* _Exercise_
Rewrite the records below, changing every "GUI agent" to "screen assistant" and leaving everything else untouched.

(Items listed in a dataset)
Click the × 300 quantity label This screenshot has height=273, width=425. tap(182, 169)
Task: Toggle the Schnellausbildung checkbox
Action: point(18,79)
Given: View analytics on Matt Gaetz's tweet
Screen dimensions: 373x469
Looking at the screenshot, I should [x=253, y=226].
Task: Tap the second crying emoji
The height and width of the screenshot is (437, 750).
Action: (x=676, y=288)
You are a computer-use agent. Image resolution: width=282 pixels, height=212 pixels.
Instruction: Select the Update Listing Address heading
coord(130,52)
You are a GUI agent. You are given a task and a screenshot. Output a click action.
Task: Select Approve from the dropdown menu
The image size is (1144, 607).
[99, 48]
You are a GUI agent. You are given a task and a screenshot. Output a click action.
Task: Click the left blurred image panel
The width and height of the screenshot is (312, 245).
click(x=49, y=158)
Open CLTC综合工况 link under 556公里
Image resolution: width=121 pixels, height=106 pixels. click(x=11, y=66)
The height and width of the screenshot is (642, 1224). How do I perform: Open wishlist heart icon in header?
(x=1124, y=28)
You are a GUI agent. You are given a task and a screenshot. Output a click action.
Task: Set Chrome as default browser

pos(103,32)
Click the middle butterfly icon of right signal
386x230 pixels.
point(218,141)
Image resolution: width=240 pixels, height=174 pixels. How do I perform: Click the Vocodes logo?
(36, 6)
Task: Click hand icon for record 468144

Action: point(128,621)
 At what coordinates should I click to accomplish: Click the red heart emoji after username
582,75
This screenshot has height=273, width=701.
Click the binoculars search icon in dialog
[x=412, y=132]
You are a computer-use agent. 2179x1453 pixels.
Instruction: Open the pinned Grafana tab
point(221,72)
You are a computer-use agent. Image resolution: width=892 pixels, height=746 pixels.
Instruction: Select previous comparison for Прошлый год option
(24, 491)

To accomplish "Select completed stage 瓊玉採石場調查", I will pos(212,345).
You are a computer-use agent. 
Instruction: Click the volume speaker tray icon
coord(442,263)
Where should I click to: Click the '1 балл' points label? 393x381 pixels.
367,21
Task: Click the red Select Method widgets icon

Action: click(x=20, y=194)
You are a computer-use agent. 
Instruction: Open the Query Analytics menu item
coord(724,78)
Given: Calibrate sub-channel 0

* _Complete answer_
Click the × 300 quantity label This screenshot has height=273, width=425. tap(182, 169)
Task: Toggle the Schnellausbildung checkbox
Action: point(18,79)
Given: View analytics on Matt Gaetz's tweet
Screen dimensions: 373x469
Looking at the screenshot, I should [x=253, y=226].
Task: Tap the second crying emoji
The height and width of the screenshot is (437, 750).
Action: (x=676, y=288)
You are a computer-use agent. Image resolution: width=282 pixels, height=212 pixels.
Instruction: Select the Update Listing Address heading
coord(130,52)
You are a screen assistant. You are given a task and a screenshot. Output a click action.
Task: Select Approve from the dropdown menu
The image size is (1144, 607).
[99, 48]
You are a screen assistant. You are given a task and a screenshot. Output a click action.
Task: Click the left blurred image panel
The width and height of the screenshot is (312, 245).
click(x=49, y=158)
Open CLTC综合工况 link under 556公里
Image resolution: width=121 pixels, height=106 pixels. click(x=11, y=66)
The height and width of the screenshot is (642, 1224). How do I perform: Open wishlist heart icon in header?
(x=1124, y=28)
You are a screen assistant. You are given a task and a screenshot. Output a click action.
Task: Set Chrome as default browser

pos(103,32)
Click the middle butterfly icon of right signal
386x230 pixels.
point(218,141)
Image resolution: width=240 pixels, height=174 pixels. How do I perform: Click the Vocodes logo?
(36, 6)
Task: Click hand icon for record 468144

Action: point(128,621)
 At what coordinates should I click to accomplish: Click the red heart emoji after username
582,75
This screenshot has height=273, width=701.
Click the binoculars search icon in dialog
[x=412, y=132]
You are a computer-use agent. 2179x1453 pixels.
Instruction: Open the pinned Grafana tab
point(221,72)
You are a computer-use agent. Image resolution: width=892 pixels, height=746 pixels.
Instruction: Select previous comparison for Прошлый год option
(24, 491)

To accomplish "Select completed stage 瓊玉採石場調查", I will pos(212,345).
You are a computer-use agent. 
Instruction: Click the volume speaker tray icon
coord(442,263)
Where should I click to: Click the '1 балл' points label? 393x381 pixels.
367,21
Task: Click the red Select Method widgets icon

Action: click(x=20, y=194)
You are a computer-use agent. 
Instruction: Open the Query Analytics menu item
coord(724,78)
Given: Calibrate sub-channel 0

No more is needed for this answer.